● EXCERPT
* * * * * * * * *
As part of this process, leaders should understand where the weakest points are from an attacker’s perspective and add them to the organization’s criticality levels according to operational and business processes. Using information from industry bodies, analyzing CVEs, manufacturer disclosure statements and the Internet can also help to build a comprehensive picture of possible risks and mitigation actions. Organizations should then allocate those criticality levels to each device that indicates its vulnerability level as well as its importance to the organization.
Based on the risk assessment process a well-defined, prioritized and actionable remediation plan should be created. The remediation plan should also take into account the organization’s existing controls (what they have and what they are missing) and its remediation and recovery capabilities. This process will then result is a concise and actionable plan.
Prioritizing accordingly is also critical at this step and important to keep in mind, since cybersecurity will never be hermetic and resources are often tight. Leaders should therefore carefully choose the top action items to urgently remediate.
* * * * * * * * *
● WORK TASK
Copy the text on ranking device risks and planning cybersecurity fixes word for word, from start to finish.

● EXERCISE DATA
* * * * * * * * *
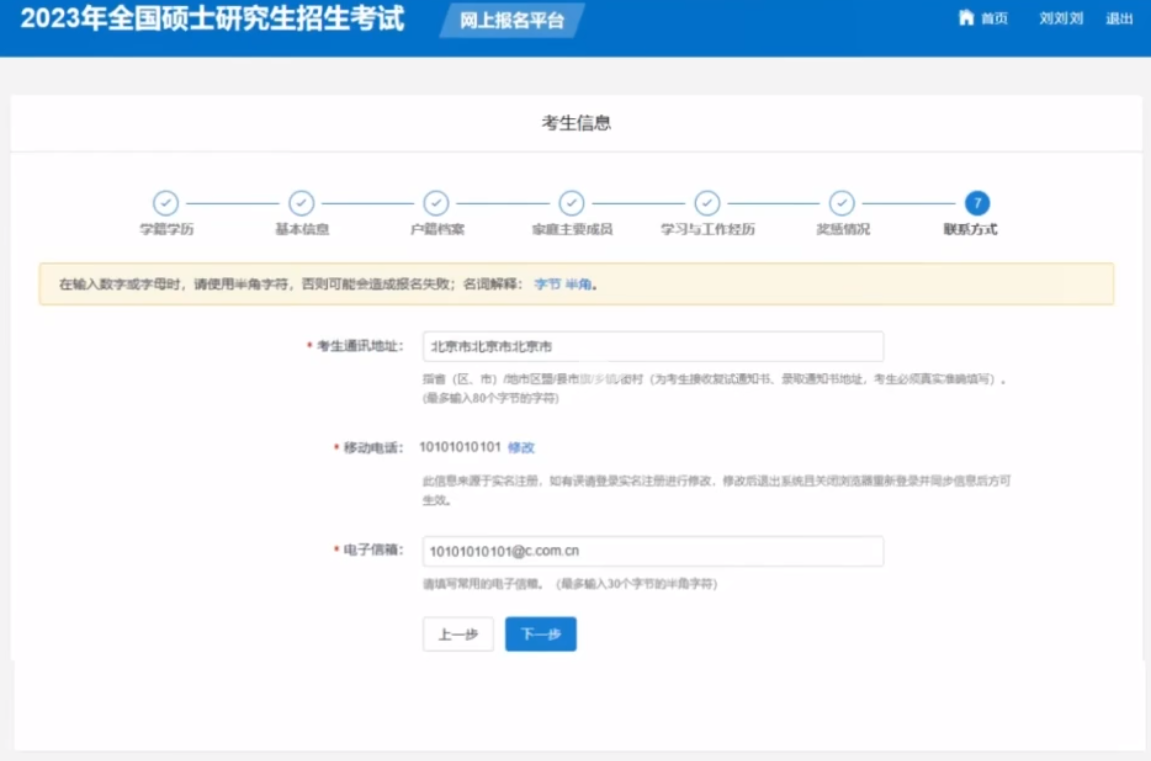
Task: Click the 考生信息 page heading
Action: pos(575,122)
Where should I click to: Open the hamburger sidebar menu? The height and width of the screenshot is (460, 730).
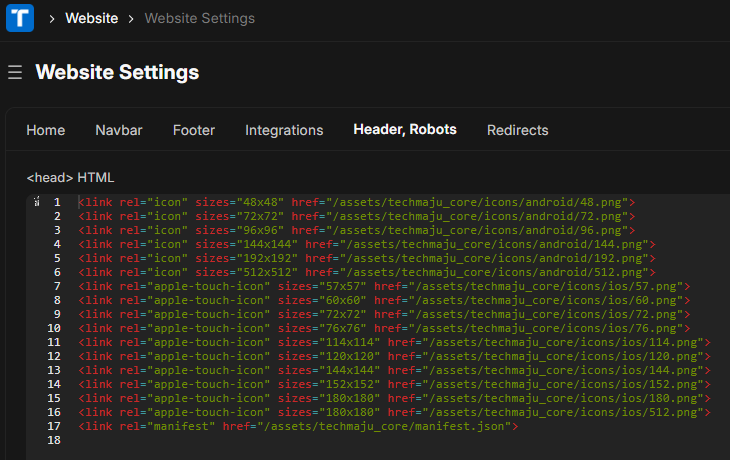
* * * * * * * * *
● COMPLETED EXERCISE
As part of this process, leaders should understand where the weakest points are from an attacker’s perspective and add them to the organization’s criticality levels according to operational and business processes. Using information from industry bodies, analyzing CVEs, manufacturer disclosure statements and the Internet can also help to build a comprehensive picture of possible risks and mitigation actions. Organizations should then allocate those criticality levels to each device that indicates its vulnerability level as well as its importance to the organization.
Based on the risk assessment process a well-defined, prioritized and actionable remediation plan should be created. The remediation plan should also take into account the organization’s existing controls (what they have and what they are missing) and its remediation and recovery capabilities. This process will then result is a concise and actionable plan.
Prioritizing accordingly is also critical at this step and important to keep in mind, since cybersecurity will never be hermetic and resources are often tight. Leaders should therefore carefully choose the top action items to urgently remediate.